The Dark Phoenix storyline, which has long been a favorite of X-Men and superhero comics fans, is a particularly dark entry for the series, with its rape symbolism (a woman overcome by a stronger force against her will), and its unfortunate outcomes for many of the characters involved. Brett Ratner’s The Last Stand was an utter mess in ways more to do with his lack of talent, but that film’s failures should have been a warning to annoying attempting to remake the Dark Phoenix story. Jean has always been one of the most sympathetic and fleshed-out X-Men, and the story of her downfall is inherently dark and draining. It doesn’t help that Turner can’t pull off her own hurt and anguish. Her pursed lips and squinting eyes, signifiers of anything from rage to confusion to an overly sunny day, don’t truly convey the destruction going on within the character. Dark Phoenix is paradoxically one of the darkest films in the series, yet one that keeps viewers at a greater distance than most previous entries.
Though Turner’s is the most obviously lacking performance, Sheridan gives her a run for her money — though in the opposite direction. He simply emotes too damn much, seemingly determined to avoid the trap that James Marsden fell into when he played the role: Cyclops’ ever-present visor blocked off too much of Marsden’s face, and that made it hard for him to really project emotions and expressions. In order to fight the absence of visible eyes, Sheridan whips his lips into embarrassing duck-faced pouts, as if he’s posing for a bathroom mirror selfie, and he’s reduced to gaping expressions of concern. (Anyone who only heard his line deliveries might have a better experience.) Sheridan has shown that he’s a better actor than this in Ready Player One, Mud, and even as a child in The Tree of Life. Part of the blame has to fall with director (and writer) Simon Kinberg, who produced all of the X-Men films from First Class on, and co-wrote The Last Stand. A great director can coax a good (or at least serviceable) performance out of even a bad actor, and with Sheridan, it should have been no problem. But either Kinberg’s inexperience or lack of taste allowed Sheridan’s overwrought — even campy — performance to stand.

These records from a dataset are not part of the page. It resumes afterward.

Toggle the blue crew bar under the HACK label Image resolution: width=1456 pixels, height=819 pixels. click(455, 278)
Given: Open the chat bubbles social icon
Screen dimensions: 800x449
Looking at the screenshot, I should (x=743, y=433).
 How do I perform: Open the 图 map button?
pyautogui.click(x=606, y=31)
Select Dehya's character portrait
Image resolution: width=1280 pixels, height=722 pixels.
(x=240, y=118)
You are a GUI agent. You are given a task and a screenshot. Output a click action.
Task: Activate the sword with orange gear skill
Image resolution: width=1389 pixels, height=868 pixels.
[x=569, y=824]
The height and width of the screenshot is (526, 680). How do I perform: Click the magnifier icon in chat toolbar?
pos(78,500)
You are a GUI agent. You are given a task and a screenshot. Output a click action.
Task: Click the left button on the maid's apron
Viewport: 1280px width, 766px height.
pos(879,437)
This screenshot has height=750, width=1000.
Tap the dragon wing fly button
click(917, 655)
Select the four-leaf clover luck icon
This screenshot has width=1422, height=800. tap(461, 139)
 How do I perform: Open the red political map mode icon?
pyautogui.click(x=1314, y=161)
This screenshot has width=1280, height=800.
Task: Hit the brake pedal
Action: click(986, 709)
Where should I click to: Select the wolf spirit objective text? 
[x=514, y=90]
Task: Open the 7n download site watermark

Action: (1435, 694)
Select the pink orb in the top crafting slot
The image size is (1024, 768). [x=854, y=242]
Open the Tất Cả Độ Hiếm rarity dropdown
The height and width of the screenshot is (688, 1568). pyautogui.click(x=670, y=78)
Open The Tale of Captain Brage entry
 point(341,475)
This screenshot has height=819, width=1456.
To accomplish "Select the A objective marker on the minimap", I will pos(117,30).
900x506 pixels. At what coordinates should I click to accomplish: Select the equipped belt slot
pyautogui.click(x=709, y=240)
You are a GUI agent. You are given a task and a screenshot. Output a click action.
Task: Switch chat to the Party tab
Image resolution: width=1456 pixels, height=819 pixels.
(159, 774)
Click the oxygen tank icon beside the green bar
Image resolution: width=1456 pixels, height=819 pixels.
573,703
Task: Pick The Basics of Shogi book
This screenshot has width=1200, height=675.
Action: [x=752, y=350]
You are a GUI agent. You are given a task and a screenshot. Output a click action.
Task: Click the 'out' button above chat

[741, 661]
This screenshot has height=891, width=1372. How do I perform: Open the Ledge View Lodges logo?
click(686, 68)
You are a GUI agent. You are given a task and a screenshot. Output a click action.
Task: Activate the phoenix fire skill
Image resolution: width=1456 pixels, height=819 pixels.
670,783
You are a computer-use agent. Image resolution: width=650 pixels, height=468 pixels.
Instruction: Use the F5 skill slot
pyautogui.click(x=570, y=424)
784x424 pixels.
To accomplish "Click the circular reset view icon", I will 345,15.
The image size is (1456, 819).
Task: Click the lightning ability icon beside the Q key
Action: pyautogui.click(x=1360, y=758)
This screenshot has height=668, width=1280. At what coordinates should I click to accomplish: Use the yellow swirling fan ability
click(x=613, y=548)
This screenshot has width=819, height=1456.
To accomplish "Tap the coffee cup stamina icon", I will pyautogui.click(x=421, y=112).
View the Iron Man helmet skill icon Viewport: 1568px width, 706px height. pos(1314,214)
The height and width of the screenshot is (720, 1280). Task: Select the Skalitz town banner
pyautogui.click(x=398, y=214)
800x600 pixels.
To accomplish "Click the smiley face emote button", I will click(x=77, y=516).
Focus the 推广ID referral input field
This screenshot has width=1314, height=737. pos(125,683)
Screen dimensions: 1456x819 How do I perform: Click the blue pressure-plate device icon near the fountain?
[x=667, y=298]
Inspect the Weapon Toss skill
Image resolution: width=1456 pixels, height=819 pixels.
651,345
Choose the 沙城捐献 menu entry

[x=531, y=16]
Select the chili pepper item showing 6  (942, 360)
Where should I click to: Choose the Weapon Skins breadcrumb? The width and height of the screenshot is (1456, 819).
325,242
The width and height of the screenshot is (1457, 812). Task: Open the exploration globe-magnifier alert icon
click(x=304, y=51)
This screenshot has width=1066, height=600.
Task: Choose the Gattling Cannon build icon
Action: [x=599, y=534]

It’s impossible to watch Dark Phoenix without thinking of that other recent superhero film, Avengers: Endgame. The Marvel Cinematic Universe (MCU) has had its share of problems, but one thing they’ve excelled at since Iron Man has been the infusion of humor into their films; even the darker ones have occasionally been leavened by a bit of laughter. Though it may seem jarring at times, jokes can be a rare stab at veracity for otherwise fantastical films; even in our darkest moments, humor manages to intrude in real life, usually in welcome ways.
I’ve been replaying Dark Phoenix in my mind to think of a single joke or moment of levity throughout the oppressive morass, and perhaps one or two come to mind (though they earned nary a chuckle from the sold-out audience I saw the film with). A lighter moment totaling twenty seconds can help fortify an audience for another forty minutes of somber dreck, but even that was too great an expenditure for this film. There’s a clumsy moment where a group of dumb military guards has imprisoned the X-Men, and the all wear armbands reading MCU; Kinberg is suggesting in the not-at-all subtle scene that the MCU has hobbled — and even stolen — this more pure superhero property. The wild success of Marvel Studios has mostly been a net negative for film in general, as they’ve institutionalized a mindset that smaller films — and films that don’t have existing intellectual property — simply can’t succeed in the market (or even if they could succeed, they wouldn’t make enough of a dent to be worth any studio’s time). But if the MCU can finally put this latter-day X-Men series out of its misery, then it has at least done one good thing.